Computers and I, or computers and me?
I’m always in search of that grand life direction that will synthesis all my interests, values, and subjects I’ve studied. Last year I discovered a field that bridges my fondness for linguistics and computers: Computational Linguistics. Its applications range from automated over-the-phone tech support (bleh), artificial intelligence stuff (meh), or smarter search engines — i.e. ways of rummaging through our modern swamp of information (hmmm). I think there is much yet to be accomplished in the design of intuitive learning tools. My goal is to get people away from traditional computer monitor and keyboard. I’d love to give someone a gadget that they could take into the woods and speak questions to about the trees or soil types.

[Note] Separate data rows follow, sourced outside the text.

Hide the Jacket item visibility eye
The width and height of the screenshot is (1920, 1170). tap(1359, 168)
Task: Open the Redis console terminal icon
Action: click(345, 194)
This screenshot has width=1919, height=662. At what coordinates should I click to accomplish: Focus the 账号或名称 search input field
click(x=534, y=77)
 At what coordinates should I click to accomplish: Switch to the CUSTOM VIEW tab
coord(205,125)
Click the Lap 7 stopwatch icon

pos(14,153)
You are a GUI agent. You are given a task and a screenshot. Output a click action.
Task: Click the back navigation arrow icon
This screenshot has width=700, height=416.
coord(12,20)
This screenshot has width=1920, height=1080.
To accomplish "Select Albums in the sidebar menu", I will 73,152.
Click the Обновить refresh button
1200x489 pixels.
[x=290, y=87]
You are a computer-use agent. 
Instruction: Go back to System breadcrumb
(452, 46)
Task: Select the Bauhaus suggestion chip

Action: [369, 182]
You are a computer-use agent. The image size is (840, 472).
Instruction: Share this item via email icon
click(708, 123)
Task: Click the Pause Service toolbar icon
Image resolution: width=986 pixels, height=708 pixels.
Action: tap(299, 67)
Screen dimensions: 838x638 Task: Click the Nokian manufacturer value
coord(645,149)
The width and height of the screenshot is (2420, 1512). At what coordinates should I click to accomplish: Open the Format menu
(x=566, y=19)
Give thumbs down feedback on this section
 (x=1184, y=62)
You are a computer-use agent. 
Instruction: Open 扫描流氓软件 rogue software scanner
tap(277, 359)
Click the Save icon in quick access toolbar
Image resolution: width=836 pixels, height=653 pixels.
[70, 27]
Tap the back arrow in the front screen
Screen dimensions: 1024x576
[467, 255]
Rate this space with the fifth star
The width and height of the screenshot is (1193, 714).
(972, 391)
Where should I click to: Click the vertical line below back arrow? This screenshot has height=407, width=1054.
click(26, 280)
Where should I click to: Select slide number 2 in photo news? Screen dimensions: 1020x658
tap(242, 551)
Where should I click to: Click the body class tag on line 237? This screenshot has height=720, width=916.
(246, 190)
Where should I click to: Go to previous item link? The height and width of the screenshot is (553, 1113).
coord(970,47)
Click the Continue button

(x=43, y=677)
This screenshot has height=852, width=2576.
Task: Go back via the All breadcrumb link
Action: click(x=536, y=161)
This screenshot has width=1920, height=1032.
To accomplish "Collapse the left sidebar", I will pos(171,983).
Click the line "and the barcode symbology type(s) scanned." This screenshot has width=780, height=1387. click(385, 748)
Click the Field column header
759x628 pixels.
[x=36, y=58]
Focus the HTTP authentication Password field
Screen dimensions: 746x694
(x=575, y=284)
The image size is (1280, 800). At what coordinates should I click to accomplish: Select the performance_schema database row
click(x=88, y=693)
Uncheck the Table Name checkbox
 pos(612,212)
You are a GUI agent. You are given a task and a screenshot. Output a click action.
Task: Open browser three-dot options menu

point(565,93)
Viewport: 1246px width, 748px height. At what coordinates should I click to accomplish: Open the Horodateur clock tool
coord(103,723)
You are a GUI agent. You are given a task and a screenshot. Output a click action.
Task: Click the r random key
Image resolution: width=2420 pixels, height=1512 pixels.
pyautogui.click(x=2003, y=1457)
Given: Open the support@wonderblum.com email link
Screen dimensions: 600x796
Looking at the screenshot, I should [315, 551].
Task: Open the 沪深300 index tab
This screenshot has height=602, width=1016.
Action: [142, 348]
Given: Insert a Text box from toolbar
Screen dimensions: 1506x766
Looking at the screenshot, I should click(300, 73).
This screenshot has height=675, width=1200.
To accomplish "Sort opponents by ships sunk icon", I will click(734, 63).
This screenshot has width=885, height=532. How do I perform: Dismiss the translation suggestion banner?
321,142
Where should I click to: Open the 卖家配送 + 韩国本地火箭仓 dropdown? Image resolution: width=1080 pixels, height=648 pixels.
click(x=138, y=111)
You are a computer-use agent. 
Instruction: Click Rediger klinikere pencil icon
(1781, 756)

With that dream in mind, I have been working on some infant programming projects that dottle in the basics of computational linguistics, or “natural language processing”.
When us humans first learn to pick apart English, we find helpful to identify what’s a noun, what’s a verb, and maybe whether a phrase is in the past or present tense. Sometimes English teachers call this part of “mapping a sentence.” For computers that task isn’t so straight forward. A lot of research has been done on the patterns, statistics, and theoretical structure of natural language, just so a computer can determine things like whether the word record refers to a vinyl disk (one of its noun forms) or “the action of capturing sound” (verb form) when used in a sentence. This process is known as “part-of-speech tagging”, and is one of the initial steps a computer program might take towards “understanding” a phrase. While researching the current work in Natural Language Processing I stumbled upon Dr. Yoshimasa Tsuruoka’s part-of-speech tagger that he designed at the University of Tokyo’s Computer Science department. In all my compu-linguistical gittyness, I got inspired to make a graphical interface for his unix command-line program so that non-nerds could use it and get excited too. A little PHP, Javascript, and CSS later, I present The Pretty POS Tagger!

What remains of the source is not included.